アニーも私達を見つけたらしく、にぱっと子供らしい笑顔を浮かべ、パタパタと走り出す。
転ばなきゃいいけど、と私が思ったのとほぼ同時に、アニーはズシャッと勢い良く転んだ。
「あ」
(あ)
思わず、私とリュートの声が綺麗に重なる。
「アニー、大丈夫か?」
慌てて駆け寄ると、アニーがゆっくりと地面から顔を上げる。
大通りは整備された土の地面なので、幸いにも大きな怪我はなさそうだ。
「ふぇ……っ」
怪我はなくても、痛みはあるだろう。
ひっく、と大きくしゃくり上げたアニーは、転んだまま、大粒の涙を溢し始める。
「痛むのか?」
屈んでアニーを立ち上がらせてあげたリュートは、心配そうにアニーを見つめ、怪我を探して、優しく話しかける。
「ふぇぇ……っ」
それでも、アニーは泣き止まない。
不細工な男なら、泣こうか喚こうが放置だが、可愛い女の子なら別だ。
(リュート、代わって)
「はい」
通り過ぎる人達からも心配そうな眼差しが、ちらほらと。
幼女が泣いてるから、目立つよね。これ、そばにしゃがんでるのが、リュートじゃなくてボンボンだったら、即通報されそうだ。

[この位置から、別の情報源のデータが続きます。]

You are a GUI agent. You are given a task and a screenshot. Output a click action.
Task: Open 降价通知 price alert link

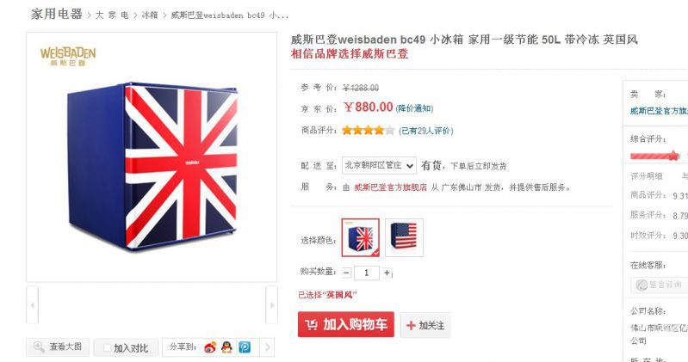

そんな事を考えながら、私はリュートの腕から降りて、アニーの足下まで移動する。
(あー、ちょっとだけ、膝擦りむいちゃったか)
某海産物な名前の家族の妹さん程じゃないけど、スカート短めだから、仕方無いか。
(アニー、泣かないで。痛いの痛いの飛んでけ〜)
私はアニーの膝にぽふっと体を寄せ、うっすらと血の滲んだ擦り傷を包み込むようにする。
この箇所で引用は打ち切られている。